Dear Musician on the Mattresses:
Grow up; move on; and get a life. She does not want you. She does not care about you. So don't even think of starting a "civil war." If you do, you will definitely be thought of as the crazy guy. Instead let your maturity be your beacon of light to everyone who knows both of you.
SJ
I say LW chanels all that anger into humor, Your a local musician? Write a song called Accidnetal Stalker Guy. Make it funny, make it self deprecating, but at the same time make a call for a truce,
If it's funny enough, people won't be able to help but laugh
The trouble is you're still thinking that your whole existence/success/reputation is being defined by 'her'. And even though you say you don't want it to be, you're still letting it be.
eg You think it's because of her that no one attended your event. Maybe - but people get bad reps in all kinds of other ways too, and they overcome them to have successful events and lives. People forget much much faster than you think. It could be you're the only one who is remembering. Projection is a powerful thing. Next time you have an event you need to PR and market it even better, rehearse even harder - overdetermine its success. Word will get out sooner or later that these are good events.
Overall you need to do everything you make and keep your side of the street beautiful. What anyone else chooses to think or say or do - including attending or not attending your event - is up to them and out of your hands. Therefore you can forget about it. You don't have to engage with that in any way.
If you can forgive yourself for what happened/didn't happen, and can move on with your life, everyone else will too. The sooner you do this the sooner you can fall in love with someone who requites your feelings for example.
Are you having obsessive thoughts about her? Anti depressants REALLY help when your brain is stuck in a rut and can't climb out.
Other than that though, I wish I could tell you so that you could hear me: it's really not about her. She really can't affect your life unless you give her the power to. And you can take back the power that you've given her in your mind, and get on with your life.

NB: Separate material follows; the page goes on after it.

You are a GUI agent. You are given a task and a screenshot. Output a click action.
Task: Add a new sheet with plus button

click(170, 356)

and anyone who uses the phrase "coolest of the coolest" twice in a letter is himself intrinsically as lame as possible.
what a piddling annoying letter, maybe you're just a shitty musician? get out of town and leave the normal people alone.

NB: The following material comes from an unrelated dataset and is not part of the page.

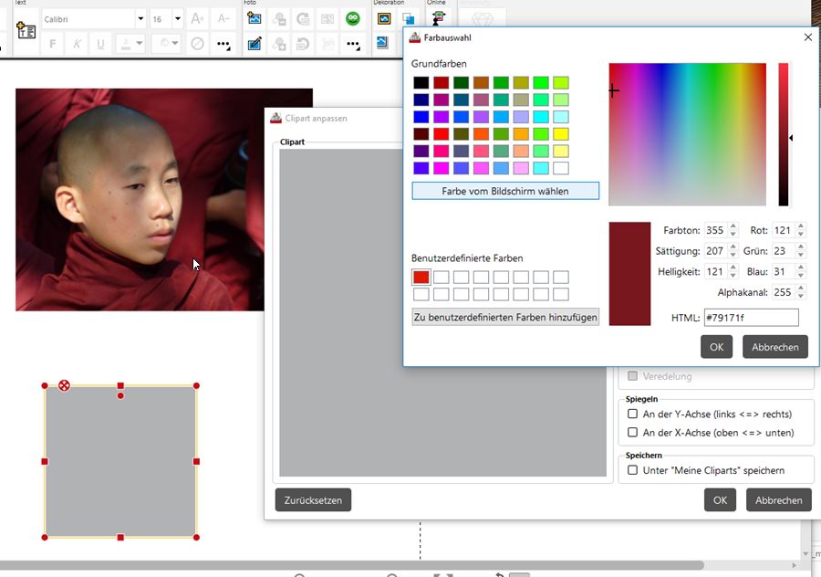
Task: Enable mirroring on the Y-Achse
Action: point(633,414)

The LW seriously needs to move on and forget about this woman. I agree that the LW might do better in a new locale. It would give the LW a fresh start, and break the spell of this woman.

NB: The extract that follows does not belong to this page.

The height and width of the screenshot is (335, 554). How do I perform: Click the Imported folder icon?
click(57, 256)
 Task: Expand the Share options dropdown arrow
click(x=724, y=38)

By the way, why is the LW so hung up on the phrase "coolest of the cool"? Sounds as if the LW is more obsessed with the "idea" of this woman...not the actual person herself.
It hurts when someone rejects us, but it's best to lick your wounds in private. Continuing to flail and complain in public will only drive people away.
Maybe I am naive, but I feel like some of the responses may be a little harsh on LW. People seem to forget, these mid 20's to mid 30's "Hipster cliques" are often just as bad as the popular girls in High School, and can dish out there disaproval just as harshly. Simply put, I doubt any amount of change the LW makes to his personality will ever help the situation.
So, maybe moving is the best thing.
Absolutely nothing good can come from trying to take on this woman and her friends. I guarantee that you will regret it. Please don't do it.
... so maybe someone can answer this for me - are Cary Tennis' responses always so long-winded and self indulgent? Or did he just get carried away this one time?
I am not saying "move" because they're right. I am saying "move" because people in a small town have a way of branding you a certain way and then creating social forces that funnel you into their self-fulfilling prophecies.
You feel stigmatized. You're embarrassed. These feelings won't go away and you don't know what to do. You are considering a "fight" response. But how about "flight" response? Go try a big city! Nobody knows anybody, you can be as weird as you want, and there are more opportunities for jobs and fun anyway.
Your hipster acquaintances are big fish in a small pond. They will do whatever they have to in order to keep potential competitors down. Small towns breed nasty people -- they're friendly at first, but under the surface their fiercely territorial and gossipy.
You are insecure and you've let this whole thing get to you. Trust me -- when you move away, it'll be like a whole new world, literally and figuratively. You'll gain experiences. Suddenly, what people think of you won't matter so much. It'll be tabula rasa, baby, a blank slate on which you can recreate your self-image from the ground up.
Oh, by the way, 75% of tattooed hipster people are big-time losers. "Hey, dude, I've got $100 burning a hole in my pocket....I think I'll hire a hacky, amateur artist to doodle a dragon or other trite symbol on my arm!" Or: "I need to express my individuality, so I think I'll get a tattoo like everybody else does!" Why do you care what such morons think of you?